Le Conseil d’État a récemment tranché, allant dans le sens de nombreuses fédérations de médecins. Les arrêts maladie pour burn-out pouvaient jusqu'alors être contestés par les employeurs et faire craindre une sanction disciplinaire aux prescripteurs. Ils sont désormais considérés comme légitimes.La décision du Conseil d'Etat a soulagé les médecins, qui s'en félicitent même. Dans un arrêt publié le 28 mai dernier, la plus haute juridiction administrative a confirmé l’annulation d’une décision de la chambre disciplinaire nationale de l’ordre des médecins, datée de 2022, qui avait sanctionné une généraliste pour avoir prescrit un arrêt de travail au motif de "burn out".

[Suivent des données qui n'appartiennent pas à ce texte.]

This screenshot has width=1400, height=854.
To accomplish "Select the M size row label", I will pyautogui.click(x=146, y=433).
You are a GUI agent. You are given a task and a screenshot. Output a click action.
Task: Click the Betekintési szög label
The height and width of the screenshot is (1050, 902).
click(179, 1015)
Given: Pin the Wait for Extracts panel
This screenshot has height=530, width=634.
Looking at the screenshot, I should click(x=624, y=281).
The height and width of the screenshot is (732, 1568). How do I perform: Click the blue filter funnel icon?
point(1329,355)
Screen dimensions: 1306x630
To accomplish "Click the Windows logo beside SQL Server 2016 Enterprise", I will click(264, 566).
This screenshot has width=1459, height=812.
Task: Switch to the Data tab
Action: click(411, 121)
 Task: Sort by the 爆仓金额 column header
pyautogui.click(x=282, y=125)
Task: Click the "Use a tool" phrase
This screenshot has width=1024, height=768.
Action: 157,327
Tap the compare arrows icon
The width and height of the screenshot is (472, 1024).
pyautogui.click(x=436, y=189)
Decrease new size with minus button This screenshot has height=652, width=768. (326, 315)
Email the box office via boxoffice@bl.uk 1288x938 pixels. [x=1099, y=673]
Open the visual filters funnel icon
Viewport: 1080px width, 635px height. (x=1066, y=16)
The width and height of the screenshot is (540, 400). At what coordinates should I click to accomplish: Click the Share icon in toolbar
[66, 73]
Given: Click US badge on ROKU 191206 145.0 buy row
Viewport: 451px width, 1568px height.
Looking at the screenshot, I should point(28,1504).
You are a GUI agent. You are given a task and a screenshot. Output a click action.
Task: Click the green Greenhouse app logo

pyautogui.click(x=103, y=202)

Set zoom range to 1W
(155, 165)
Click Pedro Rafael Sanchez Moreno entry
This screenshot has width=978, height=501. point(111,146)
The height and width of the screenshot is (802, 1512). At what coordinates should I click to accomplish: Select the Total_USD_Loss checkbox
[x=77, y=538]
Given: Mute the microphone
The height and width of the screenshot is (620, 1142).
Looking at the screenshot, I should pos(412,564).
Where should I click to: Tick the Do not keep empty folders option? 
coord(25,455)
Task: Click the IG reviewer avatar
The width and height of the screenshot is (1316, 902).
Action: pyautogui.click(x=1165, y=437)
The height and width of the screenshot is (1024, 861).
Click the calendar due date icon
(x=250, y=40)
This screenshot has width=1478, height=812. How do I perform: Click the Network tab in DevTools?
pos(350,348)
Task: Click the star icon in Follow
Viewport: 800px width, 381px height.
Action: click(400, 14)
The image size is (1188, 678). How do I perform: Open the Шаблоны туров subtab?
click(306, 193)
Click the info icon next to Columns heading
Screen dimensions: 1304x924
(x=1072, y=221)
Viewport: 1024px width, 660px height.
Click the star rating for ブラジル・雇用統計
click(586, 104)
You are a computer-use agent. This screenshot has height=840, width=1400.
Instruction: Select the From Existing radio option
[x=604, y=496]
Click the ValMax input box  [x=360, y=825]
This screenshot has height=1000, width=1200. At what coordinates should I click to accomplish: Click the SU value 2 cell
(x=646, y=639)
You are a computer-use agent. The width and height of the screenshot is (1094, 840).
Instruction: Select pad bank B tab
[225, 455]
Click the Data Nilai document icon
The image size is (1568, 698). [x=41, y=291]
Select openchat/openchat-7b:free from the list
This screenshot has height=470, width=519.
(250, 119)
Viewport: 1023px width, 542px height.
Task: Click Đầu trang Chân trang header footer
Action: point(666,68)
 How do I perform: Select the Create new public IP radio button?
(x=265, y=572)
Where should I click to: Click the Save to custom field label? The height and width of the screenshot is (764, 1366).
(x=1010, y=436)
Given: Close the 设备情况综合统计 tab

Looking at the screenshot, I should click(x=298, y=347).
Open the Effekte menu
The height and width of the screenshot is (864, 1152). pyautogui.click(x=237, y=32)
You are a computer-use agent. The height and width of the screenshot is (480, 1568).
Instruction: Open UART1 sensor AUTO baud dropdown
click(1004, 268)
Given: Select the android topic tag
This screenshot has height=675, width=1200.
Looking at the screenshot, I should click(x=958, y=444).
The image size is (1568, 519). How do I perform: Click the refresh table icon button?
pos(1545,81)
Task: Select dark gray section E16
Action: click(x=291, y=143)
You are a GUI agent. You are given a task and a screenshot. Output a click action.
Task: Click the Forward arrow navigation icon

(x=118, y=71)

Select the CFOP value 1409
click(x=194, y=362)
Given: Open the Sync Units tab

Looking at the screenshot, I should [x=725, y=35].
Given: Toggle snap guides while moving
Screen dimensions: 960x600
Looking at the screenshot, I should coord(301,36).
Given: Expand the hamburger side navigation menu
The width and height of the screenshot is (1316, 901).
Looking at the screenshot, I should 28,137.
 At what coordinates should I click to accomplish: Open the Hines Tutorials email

La décision du Conseil d'Etat pourrait ainsi désormais faire jurisprudence, tandis que jusqu'alors les employeurs avaient la possibilité de contester le motif du burn-out, jusqu'à attaquer en justice les prescripteurs. En effet, le Code de la Santé Publique interdit tout certificat médical "tendancieux" ou "de complaisance". Ces derniers font référence à des congés maladie prescrits de manière abusive, sans réelles justifications médicales.
Aussi, certains employeurs ont accusé les médecins, qui constataient l'existence d'un syndrome d'épuisement professionnel, d'émettre ce genre de certificat. Or, le Conseil d'Etat considère que cette seule mention ne constitue pas une faute déontologique de la part du médecin qui l’établit. Cette position acte de fait que les arrêts maladie prescrits pour burn-out ne sauraient être considérés comme des "certificats de complaisance".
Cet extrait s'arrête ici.